ASSIGNMENT:
The reply should give back every entry exactly as written.

┌─ RECORDS FOR THIS EXERCISE

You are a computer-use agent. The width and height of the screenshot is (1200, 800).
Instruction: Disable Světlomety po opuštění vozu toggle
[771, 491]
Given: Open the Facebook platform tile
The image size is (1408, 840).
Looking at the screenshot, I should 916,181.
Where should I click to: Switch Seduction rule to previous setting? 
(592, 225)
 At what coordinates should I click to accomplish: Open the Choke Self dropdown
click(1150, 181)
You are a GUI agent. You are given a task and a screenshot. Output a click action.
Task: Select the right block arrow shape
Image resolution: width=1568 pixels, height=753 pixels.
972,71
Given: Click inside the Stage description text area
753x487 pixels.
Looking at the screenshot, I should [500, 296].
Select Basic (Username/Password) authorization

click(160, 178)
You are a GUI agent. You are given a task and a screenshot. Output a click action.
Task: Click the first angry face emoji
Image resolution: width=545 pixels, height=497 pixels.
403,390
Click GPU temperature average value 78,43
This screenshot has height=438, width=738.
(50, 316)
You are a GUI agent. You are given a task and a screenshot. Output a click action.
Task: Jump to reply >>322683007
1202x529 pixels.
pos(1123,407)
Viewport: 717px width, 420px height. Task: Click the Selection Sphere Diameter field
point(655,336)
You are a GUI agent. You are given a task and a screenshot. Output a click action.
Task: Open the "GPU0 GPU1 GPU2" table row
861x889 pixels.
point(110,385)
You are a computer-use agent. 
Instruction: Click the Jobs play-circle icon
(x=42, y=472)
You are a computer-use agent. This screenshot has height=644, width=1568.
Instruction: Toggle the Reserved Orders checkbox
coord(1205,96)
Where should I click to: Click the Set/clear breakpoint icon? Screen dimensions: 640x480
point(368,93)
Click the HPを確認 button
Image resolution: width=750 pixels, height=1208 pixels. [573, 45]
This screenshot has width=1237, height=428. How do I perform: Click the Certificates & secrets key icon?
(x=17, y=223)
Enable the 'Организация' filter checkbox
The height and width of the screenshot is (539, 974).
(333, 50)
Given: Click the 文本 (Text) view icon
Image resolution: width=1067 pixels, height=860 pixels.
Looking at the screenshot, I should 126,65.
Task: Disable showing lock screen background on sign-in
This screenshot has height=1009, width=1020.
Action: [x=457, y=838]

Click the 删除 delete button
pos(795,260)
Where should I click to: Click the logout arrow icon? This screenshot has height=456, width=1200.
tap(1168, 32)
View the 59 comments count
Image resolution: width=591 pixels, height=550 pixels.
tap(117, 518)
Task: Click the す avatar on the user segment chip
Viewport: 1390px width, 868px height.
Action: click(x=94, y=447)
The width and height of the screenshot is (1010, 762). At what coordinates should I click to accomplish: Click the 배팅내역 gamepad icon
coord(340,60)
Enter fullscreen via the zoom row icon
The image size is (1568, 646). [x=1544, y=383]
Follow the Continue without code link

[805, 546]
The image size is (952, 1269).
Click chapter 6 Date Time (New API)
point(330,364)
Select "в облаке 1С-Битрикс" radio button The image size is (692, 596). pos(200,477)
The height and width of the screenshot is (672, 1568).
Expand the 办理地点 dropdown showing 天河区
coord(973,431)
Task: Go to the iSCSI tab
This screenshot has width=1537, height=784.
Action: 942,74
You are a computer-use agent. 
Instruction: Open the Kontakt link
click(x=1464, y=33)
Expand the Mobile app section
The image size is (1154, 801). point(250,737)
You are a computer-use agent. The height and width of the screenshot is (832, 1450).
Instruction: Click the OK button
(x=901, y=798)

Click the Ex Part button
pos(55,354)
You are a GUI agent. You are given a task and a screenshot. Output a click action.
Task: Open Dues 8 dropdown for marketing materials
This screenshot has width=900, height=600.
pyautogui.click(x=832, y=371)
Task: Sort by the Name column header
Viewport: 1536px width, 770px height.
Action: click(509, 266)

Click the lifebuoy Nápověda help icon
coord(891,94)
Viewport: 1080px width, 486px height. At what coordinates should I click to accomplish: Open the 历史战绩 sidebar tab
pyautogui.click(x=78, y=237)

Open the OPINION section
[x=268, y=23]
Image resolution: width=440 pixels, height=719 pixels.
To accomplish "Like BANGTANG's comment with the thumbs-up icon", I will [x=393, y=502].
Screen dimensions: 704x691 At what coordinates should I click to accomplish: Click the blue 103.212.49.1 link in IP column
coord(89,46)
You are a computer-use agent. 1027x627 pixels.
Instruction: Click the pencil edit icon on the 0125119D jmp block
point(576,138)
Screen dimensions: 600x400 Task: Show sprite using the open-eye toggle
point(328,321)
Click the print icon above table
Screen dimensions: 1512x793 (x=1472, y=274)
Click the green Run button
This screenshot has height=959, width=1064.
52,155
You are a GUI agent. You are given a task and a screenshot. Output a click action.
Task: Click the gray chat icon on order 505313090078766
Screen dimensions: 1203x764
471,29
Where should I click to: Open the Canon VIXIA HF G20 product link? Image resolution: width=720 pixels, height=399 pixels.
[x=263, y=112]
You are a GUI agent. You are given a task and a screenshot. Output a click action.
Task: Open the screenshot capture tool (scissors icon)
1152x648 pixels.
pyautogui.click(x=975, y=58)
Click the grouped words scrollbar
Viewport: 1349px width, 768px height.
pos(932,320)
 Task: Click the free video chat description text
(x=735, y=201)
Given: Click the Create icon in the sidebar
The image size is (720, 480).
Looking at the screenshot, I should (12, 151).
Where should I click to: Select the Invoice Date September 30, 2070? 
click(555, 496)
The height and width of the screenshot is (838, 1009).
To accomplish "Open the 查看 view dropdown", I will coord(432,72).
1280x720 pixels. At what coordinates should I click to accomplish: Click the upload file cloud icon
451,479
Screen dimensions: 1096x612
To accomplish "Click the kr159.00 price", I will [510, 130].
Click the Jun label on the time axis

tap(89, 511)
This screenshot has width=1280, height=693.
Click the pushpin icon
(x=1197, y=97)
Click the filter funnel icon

└─

SOLUTION:
You are a computer-use agent. The width and height of the screenshot is (1200, 800).
Instruction: Disable Světlomety po opuštění vozu toggle
[771, 491]
Given: Open the Facebook platform tile
The image size is (1408, 840).
Looking at the screenshot, I should 916,181.
Where should I click to: Switch Seduction rule to previous setting? 
(592, 225)
 At what coordinates should I click to accomplish: Open the Choke Self dropdown
click(1150, 181)
You are a GUI agent. You are given a task and a screenshot. Output a click action.
Task: Select the right block arrow shape
Image resolution: width=1568 pixels, height=753 pixels.
972,71
Given: Click inside the Stage description text area
753x487 pixels.
Looking at the screenshot, I should [500, 296].
Select Basic (Username/Password) authorization

click(160, 178)
You are a GUI agent. You are given a task and a screenshot. Output a click action.
Task: Click the first angry face emoji
Image resolution: width=545 pixels, height=497 pixels.
403,390
Click GPU temperature average value 78,43
This screenshot has height=438, width=738.
(50, 316)
You are a GUI agent. You are given a task and a screenshot. Output a click action.
Task: Jump to reply >>322683007
1202x529 pixels.
pos(1123,407)
Viewport: 717px width, 420px height. Task: Click the Selection Sphere Diameter field
point(655,336)
You are a GUI agent. You are given a task and a screenshot. Output a click action.
Task: Open the "GPU0 GPU1 GPU2" table row
861x889 pixels.
point(110,385)
You are a computer-use agent. 
Instruction: Click the Jobs play-circle icon
(x=42, y=472)
You are a computer-use agent. This screenshot has height=644, width=1568.
Instruction: Toggle the Reserved Orders checkbox
coord(1205,96)
Where should I click to: Click the Set/clear breakpoint icon? Screen dimensions: 640x480
point(368,93)
Click the HPを確認 button
Image resolution: width=750 pixels, height=1208 pixels. [573, 45]
This screenshot has width=1237, height=428. How do I perform: Click the Certificates & secrets key icon?
(x=17, y=223)
Enable the 'Организация' filter checkbox
The height and width of the screenshot is (539, 974).
(333, 50)
Given: Click the 文本 (Text) view icon
Image resolution: width=1067 pixels, height=860 pixels.
Looking at the screenshot, I should 126,65.
Task: Disable showing lock screen background on sign-in
This screenshot has height=1009, width=1020.
Action: [x=457, y=838]

Click the 删除 delete button
pos(795,260)
Where should I click to: Click the logout arrow icon? This screenshot has height=456, width=1200.
tap(1168, 32)
View the 59 comments count
Image resolution: width=591 pixels, height=550 pixels.
tap(117, 518)
Task: Click the す avatar on the user segment chip
Viewport: 1390px width, 868px height.
Action: click(x=94, y=447)
The width and height of the screenshot is (1010, 762). At what coordinates should I click to accomplish: Click the 배팅내역 gamepad icon
coord(340,60)
Enter fullscreen via the zoom row icon
The image size is (1568, 646). [x=1544, y=383]
Follow the Continue without code link

[805, 546]
The image size is (952, 1269).
Click chapter 6 Date Time (New API)
point(330,364)
Select "в облаке 1С-Битрикс" radio button The image size is (692, 596). pos(200,477)
The height and width of the screenshot is (672, 1568).
Expand the 办理地点 dropdown showing 天河区
coord(973,431)
Task: Go to the iSCSI tab
This screenshot has width=1537, height=784.
Action: 942,74
You are a computer-use agent. 
Instruction: Open the Kontakt link
click(x=1464, y=33)
Expand the Mobile app section
The image size is (1154, 801). point(250,737)
You are a computer-use agent. The height and width of the screenshot is (832, 1450).
Instruction: Click the OK button
(x=901, y=798)

Click the Ex Part button
pos(55,354)
You are a GUI agent. You are given a task and a screenshot. Output a click action.
Task: Open Dues 8 dropdown for marketing materials
This screenshot has width=900, height=600.
pyautogui.click(x=832, y=371)
Task: Sort by the Name column header
Viewport: 1536px width, 770px height.
Action: click(509, 266)

Click the lifebuoy Nápověda help icon
coord(891,94)
Viewport: 1080px width, 486px height. At what coordinates should I click to accomplish: Open the 历史战绩 sidebar tab
pyautogui.click(x=78, y=237)

Open the OPINION section
[x=268, y=23]
Image resolution: width=440 pixels, height=719 pixels.
To accomplish "Like BANGTANG's comment with the thumbs-up icon", I will [x=393, y=502].
Screen dimensions: 704x691 At what coordinates should I click to accomplish: Click the blue 103.212.49.1 link in IP column
coord(89,46)
You are a computer-use agent. 1027x627 pixels.
Instruction: Click the pencil edit icon on the 0125119D jmp block
point(576,138)
Screen dimensions: 600x400 Task: Show sprite using the open-eye toggle
point(328,321)
Click the print icon above table
Screen dimensions: 1512x793 (x=1472, y=274)
Click the green Run button
This screenshot has height=959, width=1064.
52,155
You are a GUI agent. You are given a task and a screenshot. Output a click action.
Task: Click the gray chat icon on order 505313090078766
Screen dimensions: 1203x764
471,29
Where should I click to: Open the Canon VIXIA HF G20 product link? Image resolution: width=720 pixels, height=399 pixels.
[x=263, y=112]
You are a GUI agent. You are given a task and a screenshot. Output a click action.
Task: Open the screenshot capture tool (scissors icon)
1152x648 pixels.
pyautogui.click(x=975, y=58)
Click the grouped words scrollbar
Viewport: 1349px width, 768px height.
pos(932,320)
 Task: Click the free video chat description text
(x=735, y=201)
Given: Click the Create icon in the sidebar
The image size is (720, 480).
Looking at the screenshot, I should (12, 151).
Where should I click to: Select the Invoice Date September 30, 2070? 
click(555, 496)
The height and width of the screenshot is (838, 1009).
To accomplish "Open the 查看 view dropdown", I will coord(432,72).
1280x720 pixels. At what coordinates should I click to accomplish: Click the upload file cloud icon
451,479
Screen dimensions: 1096x612
To accomplish "Click the kr159.00 price", I will [510, 130].
Click the Jun label on the time axis

tap(89, 511)
This screenshot has width=1280, height=693.
Click the pushpin icon
(x=1197, y=97)
Click the filter funnel icon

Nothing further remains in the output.